**WHAT YOU NEED TO DO**
1. Answer these questions using the article on Gen Z graduates and entry-level hiring.
(a) How old is Brendan Foody?
(b) What do employers ask for that entry-level roles were traditionally meant to provide?
(c) According to Foody, what allows smaller teams to handle workloads that once required more junior employees?
2. Summarize the article on Gen Z graduates and entry-level hiring in two sentences.
3. From the article on Gen Z graduates and entry-level hiring, extract the part that opens with the words containing "But entry level" and closes with "enter the workforce.".

**READING PASSAGE**
Mercor CEO Brendan Foody says many Gen Z graduates are struggling to get hired as companies demand experience for entry level jobs

 

A growing number of young graduates are leaving school only to discover that getting the first real job may now be harder than getting the degree itself. And frustration around that reality is building fast online.

 

Brendan Foody, the 20 year old CEO of hiring startup Mercor, is drawing attention after speaking about the difficult situation many Gen Z job seekers now face, arguing that companies increasingly expect experience from candidates applying for even basic entry level positions.

The comments touched a nerve partly because many younger workers say they are running into the same problem repeatedly during job applications.

Employers ask for experience.

But entry level roles were traditionally where people gained that experience in the first place.

That contradiction has become one of the biggest frustrations among recent graduates trying to enter the workforce.

According to the report, Foody said many companies are becoming more selective partly because automation tools now allow smaller teams to handle workloads that previously required more junior employees.

Stored data entries
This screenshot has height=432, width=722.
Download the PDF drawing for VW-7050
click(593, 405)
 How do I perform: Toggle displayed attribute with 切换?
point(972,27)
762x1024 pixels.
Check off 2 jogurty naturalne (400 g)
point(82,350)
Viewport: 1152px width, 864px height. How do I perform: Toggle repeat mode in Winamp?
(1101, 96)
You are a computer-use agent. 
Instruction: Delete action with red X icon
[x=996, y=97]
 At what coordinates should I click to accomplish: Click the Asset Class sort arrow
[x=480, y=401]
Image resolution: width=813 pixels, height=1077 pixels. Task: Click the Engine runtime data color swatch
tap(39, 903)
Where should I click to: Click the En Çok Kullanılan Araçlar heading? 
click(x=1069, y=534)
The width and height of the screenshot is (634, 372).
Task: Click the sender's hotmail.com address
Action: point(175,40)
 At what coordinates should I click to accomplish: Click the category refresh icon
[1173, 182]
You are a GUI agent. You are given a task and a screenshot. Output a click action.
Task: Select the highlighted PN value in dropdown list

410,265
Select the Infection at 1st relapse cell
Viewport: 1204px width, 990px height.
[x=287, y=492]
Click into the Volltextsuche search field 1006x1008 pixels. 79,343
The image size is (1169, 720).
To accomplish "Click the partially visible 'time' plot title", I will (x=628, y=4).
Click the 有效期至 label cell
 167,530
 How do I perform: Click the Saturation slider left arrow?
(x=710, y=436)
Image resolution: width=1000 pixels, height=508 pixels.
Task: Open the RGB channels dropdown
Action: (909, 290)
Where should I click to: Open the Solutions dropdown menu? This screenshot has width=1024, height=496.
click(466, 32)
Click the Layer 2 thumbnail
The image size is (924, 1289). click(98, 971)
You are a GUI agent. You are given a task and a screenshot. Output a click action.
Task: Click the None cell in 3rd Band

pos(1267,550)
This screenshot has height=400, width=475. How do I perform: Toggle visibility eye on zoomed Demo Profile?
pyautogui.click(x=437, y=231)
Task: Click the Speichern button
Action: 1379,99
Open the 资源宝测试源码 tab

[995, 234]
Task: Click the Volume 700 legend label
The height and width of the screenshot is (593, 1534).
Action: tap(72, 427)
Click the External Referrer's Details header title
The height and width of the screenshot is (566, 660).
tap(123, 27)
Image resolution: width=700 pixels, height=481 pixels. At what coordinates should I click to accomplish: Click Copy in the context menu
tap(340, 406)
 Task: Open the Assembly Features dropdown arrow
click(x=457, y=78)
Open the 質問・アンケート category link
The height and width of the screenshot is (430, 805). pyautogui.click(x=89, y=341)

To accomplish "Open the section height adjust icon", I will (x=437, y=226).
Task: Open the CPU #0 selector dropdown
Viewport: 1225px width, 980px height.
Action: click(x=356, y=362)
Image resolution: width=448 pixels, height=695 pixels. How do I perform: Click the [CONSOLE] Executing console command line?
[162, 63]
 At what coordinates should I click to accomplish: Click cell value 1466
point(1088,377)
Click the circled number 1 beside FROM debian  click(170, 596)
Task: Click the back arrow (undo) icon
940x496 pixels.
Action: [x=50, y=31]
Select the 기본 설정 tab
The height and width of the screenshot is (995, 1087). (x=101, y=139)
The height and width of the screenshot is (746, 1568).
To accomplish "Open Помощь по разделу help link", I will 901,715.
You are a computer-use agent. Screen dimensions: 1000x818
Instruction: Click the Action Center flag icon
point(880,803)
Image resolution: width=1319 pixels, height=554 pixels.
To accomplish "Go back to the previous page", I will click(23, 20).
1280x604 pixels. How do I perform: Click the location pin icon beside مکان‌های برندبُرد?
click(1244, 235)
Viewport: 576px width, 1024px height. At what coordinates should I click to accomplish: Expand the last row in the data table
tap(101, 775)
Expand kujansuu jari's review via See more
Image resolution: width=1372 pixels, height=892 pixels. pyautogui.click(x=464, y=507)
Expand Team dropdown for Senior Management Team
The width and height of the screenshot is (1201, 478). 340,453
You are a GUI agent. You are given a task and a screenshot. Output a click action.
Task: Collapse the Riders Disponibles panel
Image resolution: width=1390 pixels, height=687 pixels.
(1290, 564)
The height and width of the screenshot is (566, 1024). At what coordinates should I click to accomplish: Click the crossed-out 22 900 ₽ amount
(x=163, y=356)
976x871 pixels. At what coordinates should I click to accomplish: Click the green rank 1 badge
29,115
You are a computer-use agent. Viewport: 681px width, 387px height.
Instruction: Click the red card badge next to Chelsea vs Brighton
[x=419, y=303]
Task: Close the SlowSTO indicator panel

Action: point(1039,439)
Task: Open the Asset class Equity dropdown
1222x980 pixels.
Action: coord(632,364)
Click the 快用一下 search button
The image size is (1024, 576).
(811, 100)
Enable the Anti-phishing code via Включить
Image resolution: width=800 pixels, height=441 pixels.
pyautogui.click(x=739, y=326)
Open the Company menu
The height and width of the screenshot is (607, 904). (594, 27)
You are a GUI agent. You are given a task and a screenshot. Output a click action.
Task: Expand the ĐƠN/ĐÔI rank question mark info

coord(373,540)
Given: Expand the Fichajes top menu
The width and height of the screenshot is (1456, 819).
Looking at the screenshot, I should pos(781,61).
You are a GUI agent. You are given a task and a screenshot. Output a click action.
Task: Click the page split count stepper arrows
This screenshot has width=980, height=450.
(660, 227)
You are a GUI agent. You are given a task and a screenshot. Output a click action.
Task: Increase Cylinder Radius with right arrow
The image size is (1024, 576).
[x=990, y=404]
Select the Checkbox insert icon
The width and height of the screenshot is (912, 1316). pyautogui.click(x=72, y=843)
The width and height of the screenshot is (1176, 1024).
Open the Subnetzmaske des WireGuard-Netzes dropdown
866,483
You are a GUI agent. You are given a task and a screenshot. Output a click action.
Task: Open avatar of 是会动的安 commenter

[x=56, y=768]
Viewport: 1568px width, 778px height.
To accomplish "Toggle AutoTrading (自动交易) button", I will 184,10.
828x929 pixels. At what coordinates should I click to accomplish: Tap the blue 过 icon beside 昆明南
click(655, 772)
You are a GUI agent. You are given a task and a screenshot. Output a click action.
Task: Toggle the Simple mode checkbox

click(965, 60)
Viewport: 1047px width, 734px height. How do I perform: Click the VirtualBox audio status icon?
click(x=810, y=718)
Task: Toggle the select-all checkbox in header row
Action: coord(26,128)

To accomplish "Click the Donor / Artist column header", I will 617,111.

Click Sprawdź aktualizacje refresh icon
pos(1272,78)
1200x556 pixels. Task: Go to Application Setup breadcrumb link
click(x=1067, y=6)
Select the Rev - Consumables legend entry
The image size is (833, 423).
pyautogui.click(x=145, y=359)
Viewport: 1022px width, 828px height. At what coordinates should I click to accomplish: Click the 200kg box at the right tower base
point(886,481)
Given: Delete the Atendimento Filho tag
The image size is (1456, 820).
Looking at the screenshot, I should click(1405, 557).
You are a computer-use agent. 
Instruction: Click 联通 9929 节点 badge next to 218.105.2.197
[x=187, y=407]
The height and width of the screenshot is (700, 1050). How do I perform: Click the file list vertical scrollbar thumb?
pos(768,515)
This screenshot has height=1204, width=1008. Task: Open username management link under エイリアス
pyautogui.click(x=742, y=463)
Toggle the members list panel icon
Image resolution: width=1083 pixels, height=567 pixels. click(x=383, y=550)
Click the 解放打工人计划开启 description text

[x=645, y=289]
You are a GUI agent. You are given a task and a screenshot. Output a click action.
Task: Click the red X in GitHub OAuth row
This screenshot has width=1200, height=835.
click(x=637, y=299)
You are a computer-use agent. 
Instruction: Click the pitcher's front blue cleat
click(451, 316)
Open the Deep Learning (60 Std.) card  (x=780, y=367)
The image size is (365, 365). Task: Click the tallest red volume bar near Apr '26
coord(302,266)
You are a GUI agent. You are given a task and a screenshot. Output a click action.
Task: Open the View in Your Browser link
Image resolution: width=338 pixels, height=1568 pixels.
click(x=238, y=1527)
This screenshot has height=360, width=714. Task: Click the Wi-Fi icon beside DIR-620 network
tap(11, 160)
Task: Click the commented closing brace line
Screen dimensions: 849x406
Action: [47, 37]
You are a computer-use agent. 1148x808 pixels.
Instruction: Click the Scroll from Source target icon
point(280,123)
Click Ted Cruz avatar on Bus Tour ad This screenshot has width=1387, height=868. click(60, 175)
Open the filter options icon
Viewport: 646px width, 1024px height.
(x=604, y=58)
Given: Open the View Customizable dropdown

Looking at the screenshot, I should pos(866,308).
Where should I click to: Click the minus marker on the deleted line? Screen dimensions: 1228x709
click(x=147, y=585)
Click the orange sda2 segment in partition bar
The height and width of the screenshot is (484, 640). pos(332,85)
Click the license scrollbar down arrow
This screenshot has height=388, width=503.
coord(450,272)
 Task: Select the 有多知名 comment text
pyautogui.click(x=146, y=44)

**RESULTS**
1.
(a) He is 20 years old.
(b) They ask for experience.
(c) Automation tools allow it.

2. Brendan Foody, the 20-year-old CEO of the hiring startup Mercor, says many Gen Z graduates struggle to get hired because companies increasingly expect experience even for basic entry-level positions, though such roles were traditionally where people gained that experience. He said companies are becoming more selective partly because automation tools now let smaller teams handle workloads that previously required more junior employees.

3.
But entry level roles were traditionally where people gained that experience in the first place.

That contradiction has become one of the biggest frustrations among recent graduates trying to enter the workforce.